▶ Exercise requirements: Nothing in the records may be altered; repeat them exactly.

Collected data
_____

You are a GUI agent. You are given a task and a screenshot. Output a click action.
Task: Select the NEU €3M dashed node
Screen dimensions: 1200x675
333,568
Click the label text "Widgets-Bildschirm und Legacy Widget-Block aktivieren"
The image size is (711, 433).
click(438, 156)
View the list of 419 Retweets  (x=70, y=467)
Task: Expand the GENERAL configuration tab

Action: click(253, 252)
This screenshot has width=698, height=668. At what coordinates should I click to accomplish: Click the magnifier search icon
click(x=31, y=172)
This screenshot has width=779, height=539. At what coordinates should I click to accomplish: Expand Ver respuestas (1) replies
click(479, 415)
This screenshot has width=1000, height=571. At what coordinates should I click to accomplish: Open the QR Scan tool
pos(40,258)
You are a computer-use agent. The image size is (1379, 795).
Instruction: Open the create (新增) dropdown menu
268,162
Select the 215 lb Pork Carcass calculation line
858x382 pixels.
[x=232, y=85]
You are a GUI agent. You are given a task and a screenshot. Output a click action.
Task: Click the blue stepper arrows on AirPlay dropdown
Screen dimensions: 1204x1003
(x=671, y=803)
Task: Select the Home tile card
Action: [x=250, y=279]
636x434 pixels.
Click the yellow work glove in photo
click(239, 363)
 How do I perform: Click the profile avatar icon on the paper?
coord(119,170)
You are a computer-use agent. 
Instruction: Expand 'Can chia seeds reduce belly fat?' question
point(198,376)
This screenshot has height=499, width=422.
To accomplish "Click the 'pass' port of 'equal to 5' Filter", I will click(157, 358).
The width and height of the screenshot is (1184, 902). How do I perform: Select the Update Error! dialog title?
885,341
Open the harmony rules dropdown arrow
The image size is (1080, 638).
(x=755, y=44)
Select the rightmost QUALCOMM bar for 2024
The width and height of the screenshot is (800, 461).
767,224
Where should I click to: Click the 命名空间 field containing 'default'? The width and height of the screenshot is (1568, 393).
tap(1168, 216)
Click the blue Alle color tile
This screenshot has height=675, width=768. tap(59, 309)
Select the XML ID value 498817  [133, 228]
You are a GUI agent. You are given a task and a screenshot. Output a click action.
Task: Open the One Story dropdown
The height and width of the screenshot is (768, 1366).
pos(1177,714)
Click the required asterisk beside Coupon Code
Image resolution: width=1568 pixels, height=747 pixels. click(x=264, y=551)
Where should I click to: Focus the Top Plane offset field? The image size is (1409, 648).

_____

▶ Expected output:
You are a GUI agent. You are given a task and a screenshot. Output a click action.
Task: Select the NEU €3M dashed node
Screen dimensions: 1200x675
333,568
Click the label text "Widgets-Bildschirm und Legacy Widget-Block aktivieren"
The image size is (711, 433).
click(438, 156)
View the list of 419 Retweets  (x=70, y=467)
Task: Expand the GENERAL configuration tab

Action: click(253, 252)
This screenshot has width=698, height=668. At what coordinates should I click to accomplish: Click the magnifier search icon
click(x=31, y=172)
This screenshot has width=779, height=539. At what coordinates should I click to accomplish: Expand Ver respuestas (1) replies
click(479, 415)
This screenshot has width=1000, height=571. At what coordinates should I click to accomplish: Open the QR Scan tool
pos(40,258)
You are a computer-use agent. The image size is (1379, 795).
Instruction: Open the create (新增) dropdown menu
268,162
Select the 215 lb Pork Carcass calculation line
858x382 pixels.
[x=232, y=85]
You are a GUI agent. You are given a task and a screenshot. Output a click action.
Task: Click the blue stepper arrows on AirPlay dropdown
Screen dimensions: 1204x1003
(x=671, y=803)
Task: Select the Home tile card
Action: [x=250, y=279]
636x434 pixels.
Click the yellow work glove in photo
click(239, 363)
 How do I perform: Click the profile avatar icon on the paper?
coord(119,170)
You are a computer-use agent. 
Instruction: Expand 'Can chia seeds reduce belly fat?' question
point(198,376)
This screenshot has height=499, width=422.
To accomplish "Click the 'pass' port of 'equal to 5' Filter", I will click(157, 358).
The width and height of the screenshot is (1184, 902). How do I perform: Select the Update Error! dialog title?
885,341
Open the harmony rules dropdown arrow
The image size is (1080, 638).
(x=755, y=44)
Select the rightmost QUALCOMM bar for 2024
The width and height of the screenshot is (800, 461).
767,224
Where should I click to: Click the 命名空间 field containing 'default'? The width and height of the screenshot is (1568, 393).
tap(1168, 216)
Click the blue Alle color tile
This screenshot has height=675, width=768. tap(59, 309)
Select the XML ID value 498817  [133, 228]
You are a GUI agent. You are given a task and a screenshot. Output a click action.
Task: Open the One Story dropdown
The height and width of the screenshot is (768, 1366).
pos(1177,714)
Click the required asterisk beside Coupon Code
Image resolution: width=1568 pixels, height=747 pixels. click(x=264, y=551)
Where should I click to: Focus the Top Plane offset field? The image size is (1409, 648).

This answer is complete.